Putin orders Russian army to become second largest after China’s at 1.5 million-strong

Vladimir Putin Russian Army 2nd largest

President Vladimir Putin on Monday ordered the regular size of the Russian army to be increased by 180,000 troops to 1.5 million active servicemen in a move that would make it the second largest in the world after China’s.

In a decree published on the Kremlin’s website, Putin ordered the overall size of the armed forces to be increased to 2.38 million people, of which he said 1.5 million should be active servicemen.

According to data from the International Institute for Strategic Studies (IISS), a leading military think tank, such an increase would see Russia leapfrog the United States and India in terms of the number of active combat soldiers it has at its disposal and be second only to China in size. The IISS said Beijing has just over 2 million active duty service personnel.

The move, the third time Putin has expanded the army’s ranks since sending his military into Ukraine in February 2022, comes as Russian forces push forward in eastern Ukraine on parts of a vast 1,000 km (627-mile) frontline and try to eject Ukrainian forces from Russia’s Kursk region.
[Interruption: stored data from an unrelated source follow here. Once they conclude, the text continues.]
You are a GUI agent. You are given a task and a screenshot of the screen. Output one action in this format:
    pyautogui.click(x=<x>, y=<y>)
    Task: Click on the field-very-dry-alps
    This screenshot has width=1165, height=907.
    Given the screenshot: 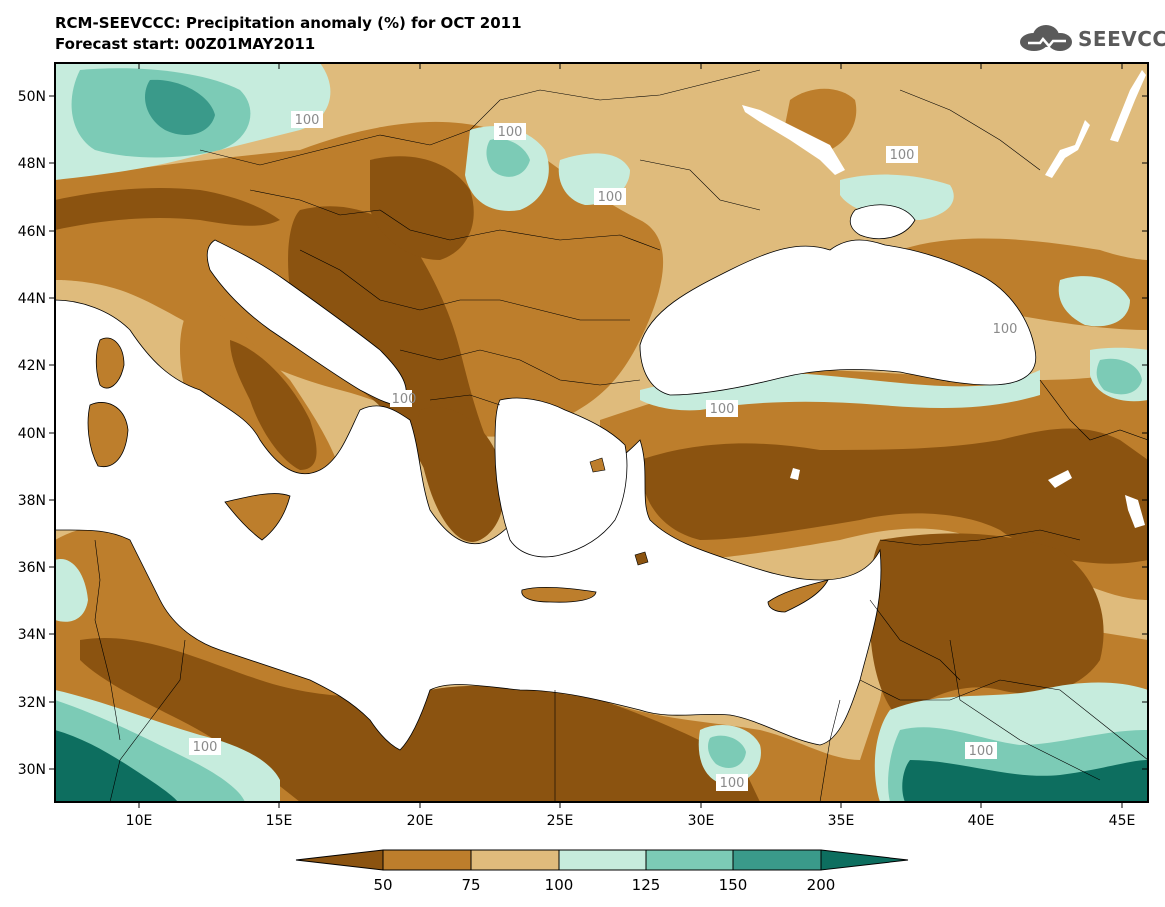 What is the action you would take?
    pyautogui.click(x=168, y=209)
    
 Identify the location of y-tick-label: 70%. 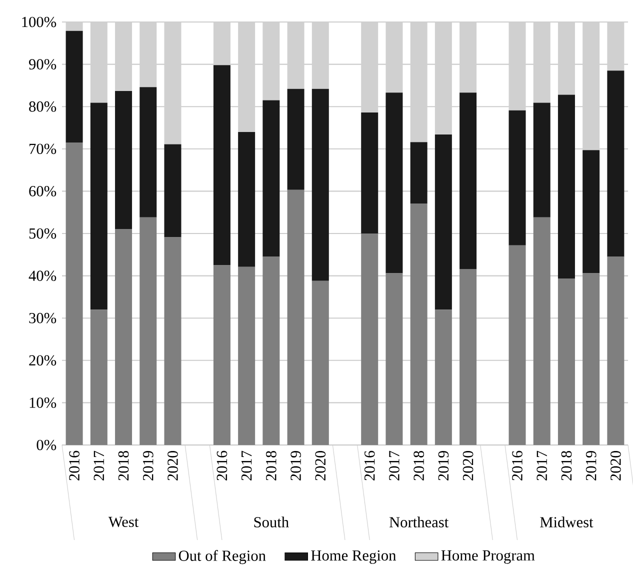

Although Russia has a population more than three times larger than Ukraine’s and has been successfully recruiting volunteers on lucrative contracts to fight in Ukraine, it has – like Kyiv’s forces – been sustaining heavy battlefield losses, and there is no sign of the war ending anytime soon.

Read more: Putin’s options for Ukraine missiles response include nuclear test, experts say

Both sides say the exact size of their losses is a military secret.

Andrei Kartapolov, chairman of Russia’s lower house of parliament’s defence committee, said the increase in active troop numbers was part of a plan to overhaul the armed forces and gradually increase their size to match what he described as the current international situation and the behaviour of “our former foreign partners.”

“For example, we now need to form new structures and military units to ensure security in the north-west (of Russia) since Finland, with which we border, has joined the NATO bloc,” Kartapolov told Parlamentskaya Gazeta, the Russian parliament’s in-house newspaper.

“And in order to carry out this process, we need to increase the number of troops.”